Feature Importance in Decision Trees
In decision trees, feature importance quantifies the contribution of each feature to the model’s predictive performance. It is calculated based on the reduction in a chosen impurity measure—such as Gini impurity or entropy—for classification tasks, or variance for regression tasks—achieved by splits involving the feature across all nodes in the tree.
Calculating feature importance
- Impurity Reduction: when a node is split, the impurity decreases. This reduction is calculated as the difference between the impurity of the parent node and the weighted sum of the impurities of its children
- Aggregating Impurity Reductions: For each feature, sum the impurity reductions for all nodes where the feature is used for splitting
- Normalization: normalize the feature importances by dividing each feature’s total impurity reduction by the sum of all features’ impurity reductions.

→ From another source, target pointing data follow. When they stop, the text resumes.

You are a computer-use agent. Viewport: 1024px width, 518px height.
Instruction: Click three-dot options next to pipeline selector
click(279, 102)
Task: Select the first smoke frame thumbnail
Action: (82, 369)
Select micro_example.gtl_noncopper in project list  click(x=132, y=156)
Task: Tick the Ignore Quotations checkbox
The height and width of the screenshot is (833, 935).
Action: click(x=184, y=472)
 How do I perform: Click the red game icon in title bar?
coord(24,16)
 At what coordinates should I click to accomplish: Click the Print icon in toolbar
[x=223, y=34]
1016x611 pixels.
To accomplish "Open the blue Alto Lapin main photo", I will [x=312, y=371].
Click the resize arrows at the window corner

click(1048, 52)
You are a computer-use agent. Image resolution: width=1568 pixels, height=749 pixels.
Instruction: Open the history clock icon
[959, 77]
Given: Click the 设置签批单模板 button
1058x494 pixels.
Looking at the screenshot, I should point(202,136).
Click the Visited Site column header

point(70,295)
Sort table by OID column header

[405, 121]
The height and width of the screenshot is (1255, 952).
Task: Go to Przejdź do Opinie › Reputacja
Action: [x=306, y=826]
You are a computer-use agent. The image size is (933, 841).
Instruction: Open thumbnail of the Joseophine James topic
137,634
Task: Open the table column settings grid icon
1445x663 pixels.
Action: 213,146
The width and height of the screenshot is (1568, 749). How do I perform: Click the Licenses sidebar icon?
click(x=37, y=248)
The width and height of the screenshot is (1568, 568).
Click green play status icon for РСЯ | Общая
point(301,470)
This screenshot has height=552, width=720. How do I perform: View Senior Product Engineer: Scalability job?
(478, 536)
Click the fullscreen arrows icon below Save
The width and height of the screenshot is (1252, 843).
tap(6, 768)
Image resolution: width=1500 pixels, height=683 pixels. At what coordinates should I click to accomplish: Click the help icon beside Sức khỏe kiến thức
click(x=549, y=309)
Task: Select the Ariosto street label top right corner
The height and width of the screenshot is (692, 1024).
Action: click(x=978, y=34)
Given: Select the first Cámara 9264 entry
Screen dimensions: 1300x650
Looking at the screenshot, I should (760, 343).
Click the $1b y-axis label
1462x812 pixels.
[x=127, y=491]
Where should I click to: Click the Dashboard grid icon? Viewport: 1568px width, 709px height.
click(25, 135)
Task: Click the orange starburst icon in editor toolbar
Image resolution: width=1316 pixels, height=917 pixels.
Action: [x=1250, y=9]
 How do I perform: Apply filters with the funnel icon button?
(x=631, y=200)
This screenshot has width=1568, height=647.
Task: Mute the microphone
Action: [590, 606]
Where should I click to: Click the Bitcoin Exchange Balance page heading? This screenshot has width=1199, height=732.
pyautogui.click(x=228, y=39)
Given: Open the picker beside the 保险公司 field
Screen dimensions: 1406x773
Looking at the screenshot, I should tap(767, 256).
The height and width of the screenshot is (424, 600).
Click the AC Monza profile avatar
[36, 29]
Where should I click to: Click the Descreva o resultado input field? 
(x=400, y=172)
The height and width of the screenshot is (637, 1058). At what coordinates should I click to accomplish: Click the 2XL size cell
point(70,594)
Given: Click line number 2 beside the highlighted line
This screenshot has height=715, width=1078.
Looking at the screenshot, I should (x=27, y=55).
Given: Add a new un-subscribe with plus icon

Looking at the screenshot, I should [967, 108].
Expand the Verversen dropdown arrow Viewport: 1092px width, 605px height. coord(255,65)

Given a node N, let $I(N)$ denote it’s impurity; if $N_L$ and $N_R$ are its children, then the impurity reduction for N is
$$ \Delta I(N) = I(N) - (\frac{|N_L|}{|N|} I(N_L) + \frac{|N_R|}{|N|} I(N_R)) $$The importance of feature $f$, $FI(f)$, is calculated as
$$ FI(f) = \frac{1}{Z} \sum_{N \text{uses} f} \Delta I(N) $$where
$$ Z = \sum_f \sum_{N \text{uses} f} \Delta I(N) $$Considerations
- Features with numerous unique values (e.g., continuous variables) may appear more important because they can create more precise splits, even if they’re not truly more informative.
- To address potential biases, consider using permutation feature importance, which assesses the impact of feature value shuffling on model performance.